ValueError
vllm.LLM.ValueError
Stack trace
ValueError: max_tokens (4097) exceeds model context length (4096)
Why it happens
vLLM enforces that the max_tokens parameter must not exceed the model's maximum context length. If max_tokens is set larger than the model's context window, the library raises a ValueError to prevent invalid generation requests.
Detection
Check the max_tokens parameter before calling the generate method; assert it is less than or equal to the model's context length to avoid runtime exceptions.
Causes & fixes
max_tokens is set larger than the model's maximum context length
Reduce max_tokens to be equal to or less than the model's context length, which can be found in the model documentation or via LLM model attributes.
Using a model with a smaller context length than expected without adjusting max_tokens
Verify the model's context length before setting max_tokens, especially when switching models, and adjust max_tokens accordingly.
Hardcoding max_tokens without dynamic validation against model limits
Implement a validation step in your code to dynamically check and cap max_tokens based on the loaded model's context length.
Code: broken vs fixed
from vllm import LLM, SamplingParams
llm = LLM(model="llama-3.3-70b")
params = SamplingParams(max_tokens=4097) # This exceeds the model context length
outputs = llm.generate("Hello world", sampling_params=params) # Raises ValueError here import os
from vllm import LLM, SamplingParams
llm = LLM(model="llama-3.3-70b")
# Adjust max_tokens to not exceed model context length (4096)

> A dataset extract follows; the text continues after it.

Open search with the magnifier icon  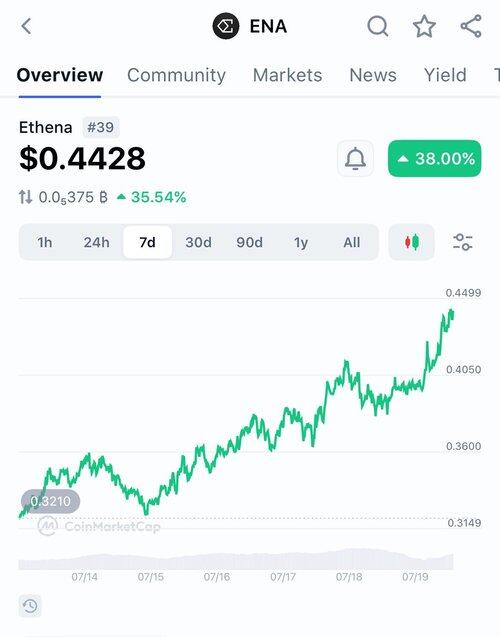tap(378, 26)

params = SamplingParams(max_tokens=4096) # Fixed max_tokens
outputs = llm.generate("Hello world", sampling_params=params)
print(outputs[0].outputs[0].text) # Works without error Workaround
Catch the ValueError exception, then programmatically reduce max_tokens to the model's context length and retry the generation call.
Prevention
Always query or document the model's maximum context length and validate max_tokens dynamically before generation calls to avoid exceeding limits.